**What you are asked to do:** Below are entries to return in full. Keep each one exact.

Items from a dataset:
____________

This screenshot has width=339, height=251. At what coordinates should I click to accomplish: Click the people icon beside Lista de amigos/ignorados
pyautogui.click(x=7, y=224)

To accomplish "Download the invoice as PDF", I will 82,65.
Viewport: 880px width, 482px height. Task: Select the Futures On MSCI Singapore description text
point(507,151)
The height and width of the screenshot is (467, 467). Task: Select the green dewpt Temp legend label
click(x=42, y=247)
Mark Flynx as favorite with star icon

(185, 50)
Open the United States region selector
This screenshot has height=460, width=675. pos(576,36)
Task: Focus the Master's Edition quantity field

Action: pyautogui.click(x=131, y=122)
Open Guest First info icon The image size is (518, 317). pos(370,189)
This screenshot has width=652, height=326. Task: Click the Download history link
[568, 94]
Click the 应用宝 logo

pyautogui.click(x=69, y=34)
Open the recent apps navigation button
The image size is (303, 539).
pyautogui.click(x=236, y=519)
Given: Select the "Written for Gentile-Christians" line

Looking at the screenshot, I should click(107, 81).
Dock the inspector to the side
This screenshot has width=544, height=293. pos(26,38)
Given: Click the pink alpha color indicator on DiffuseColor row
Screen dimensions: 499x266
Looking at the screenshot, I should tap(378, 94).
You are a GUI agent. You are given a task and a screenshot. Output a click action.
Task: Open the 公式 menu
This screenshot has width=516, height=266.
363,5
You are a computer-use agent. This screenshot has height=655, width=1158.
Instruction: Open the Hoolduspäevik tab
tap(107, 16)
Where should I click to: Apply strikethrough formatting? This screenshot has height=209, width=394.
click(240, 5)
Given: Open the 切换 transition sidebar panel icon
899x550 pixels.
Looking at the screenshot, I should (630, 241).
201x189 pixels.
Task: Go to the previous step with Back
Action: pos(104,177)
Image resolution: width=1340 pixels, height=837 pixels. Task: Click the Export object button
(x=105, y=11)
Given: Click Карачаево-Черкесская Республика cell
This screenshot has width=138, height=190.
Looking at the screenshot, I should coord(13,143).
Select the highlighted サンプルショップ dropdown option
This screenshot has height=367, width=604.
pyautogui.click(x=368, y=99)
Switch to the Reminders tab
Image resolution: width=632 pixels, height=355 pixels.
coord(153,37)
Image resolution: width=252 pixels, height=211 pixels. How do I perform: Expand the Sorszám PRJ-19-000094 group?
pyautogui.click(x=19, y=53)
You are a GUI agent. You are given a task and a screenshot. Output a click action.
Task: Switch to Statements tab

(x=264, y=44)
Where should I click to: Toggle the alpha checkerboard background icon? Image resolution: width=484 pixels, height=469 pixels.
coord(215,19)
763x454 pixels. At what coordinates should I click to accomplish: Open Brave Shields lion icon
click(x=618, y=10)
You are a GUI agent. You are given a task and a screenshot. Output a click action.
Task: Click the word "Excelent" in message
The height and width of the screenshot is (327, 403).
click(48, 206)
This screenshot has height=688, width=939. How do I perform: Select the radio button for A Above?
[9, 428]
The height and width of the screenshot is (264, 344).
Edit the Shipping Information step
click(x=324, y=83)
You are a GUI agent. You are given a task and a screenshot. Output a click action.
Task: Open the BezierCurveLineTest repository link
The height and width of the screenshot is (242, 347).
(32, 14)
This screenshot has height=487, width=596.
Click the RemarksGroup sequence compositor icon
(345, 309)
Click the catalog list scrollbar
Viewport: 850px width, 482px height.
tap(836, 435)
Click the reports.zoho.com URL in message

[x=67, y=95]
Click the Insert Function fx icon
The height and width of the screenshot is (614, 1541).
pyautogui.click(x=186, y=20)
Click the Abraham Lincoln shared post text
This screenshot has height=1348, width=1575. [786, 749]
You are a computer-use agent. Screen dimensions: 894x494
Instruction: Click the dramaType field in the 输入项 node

____________

**Exercise response:**
This screenshot has width=339, height=251. At what coordinates should I click to accomplish: Click the people icon beside Lista de amigos/ignorados
pyautogui.click(x=7, y=224)

To accomplish "Download the invoice as PDF", I will 82,65.
Viewport: 880px width, 482px height. Task: Select the Futures On MSCI Singapore description text
point(507,151)
The height and width of the screenshot is (467, 467). Task: Select the green dewpt Temp legend label
click(x=42, y=247)
Mark Flynx as favorite with star icon

(185, 50)
Open the United States region selector
This screenshot has height=460, width=675. pos(576,36)
Task: Focus the Master's Edition quantity field

Action: pyautogui.click(x=131, y=122)
Open Guest First info icon The image size is (518, 317). pos(370,189)
This screenshot has width=652, height=326. Task: Click the Download history link
[568, 94]
Click the 应用宝 logo

pyautogui.click(x=69, y=34)
Open the recent apps navigation button
The image size is (303, 539).
pyautogui.click(x=236, y=519)
Given: Select the "Written for Gentile-Christians" line

Looking at the screenshot, I should click(107, 81).
Dock the inspector to the side
This screenshot has width=544, height=293. pos(26,38)
Given: Click the pink alpha color indicator on DiffuseColor row
Screen dimensions: 499x266
Looking at the screenshot, I should tap(378, 94).
You are a GUI agent. You are given a task and a screenshot. Output a click action.
Task: Open the 公式 menu
This screenshot has width=516, height=266.
363,5
You are a computer-use agent. This screenshot has height=655, width=1158.
Instruction: Open the Hoolduspäevik tab
tap(107, 16)
Where should I click to: Apply strikethrough formatting? This screenshot has height=209, width=394.
click(240, 5)
Given: Open the 切换 transition sidebar panel icon
899x550 pixels.
Looking at the screenshot, I should (630, 241).
201x189 pixels.
Task: Go to the previous step with Back
Action: pos(104,177)
Image resolution: width=1340 pixels, height=837 pixels. Task: Click the Export object button
(x=105, y=11)
Given: Click Карачаево-Черкесская Республика cell
This screenshot has width=138, height=190.
Looking at the screenshot, I should coord(13,143).
Select the highlighted サンプルショップ dropdown option
This screenshot has height=367, width=604.
pyautogui.click(x=368, y=99)
Switch to the Reminders tab
Image resolution: width=632 pixels, height=355 pixels.
coord(153,37)
Image resolution: width=252 pixels, height=211 pixels. How do I perform: Expand the Sorszám PRJ-19-000094 group?
pyautogui.click(x=19, y=53)
You are a GUI agent. You are given a task and a screenshot. Output a click action.
Task: Switch to Statements tab

(x=264, y=44)
Where should I click to: Toggle the alpha checkerboard background icon? Image resolution: width=484 pixels, height=469 pixels.
coord(215,19)
763x454 pixels. At what coordinates should I click to accomplish: Open Brave Shields lion icon
click(x=618, y=10)
You are a GUI agent. You are given a task and a screenshot. Output a click action.
Task: Click the word "Excelent" in message
The height and width of the screenshot is (327, 403).
click(48, 206)
This screenshot has height=688, width=939. How do I perform: Select the radio button for A Above?
[9, 428]
The height and width of the screenshot is (264, 344).
Edit the Shipping Information step
click(x=324, y=83)
You are a GUI agent. You are given a task and a screenshot. Output a click action.
Task: Open the BezierCurveLineTest repository link
The height and width of the screenshot is (242, 347).
(32, 14)
This screenshot has height=487, width=596.
Click the RemarksGroup sequence compositor icon
(345, 309)
Click the catalog list scrollbar
Viewport: 850px width, 482px height.
tap(836, 435)
Click the reports.zoho.com URL in message

[x=67, y=95]
Click the Insert Function fx icon
The height and width of the screenshot is (614, 1541).
pyautogui.click(x=186, y=20)
Click the Abraham Lincoln shared post text
This screenshot has height=1348, width=1575. [786, 749]
You are a computer-use agent. Screen dimensions: 894x494
Instruction: Click the dramaType field in the 输入项 node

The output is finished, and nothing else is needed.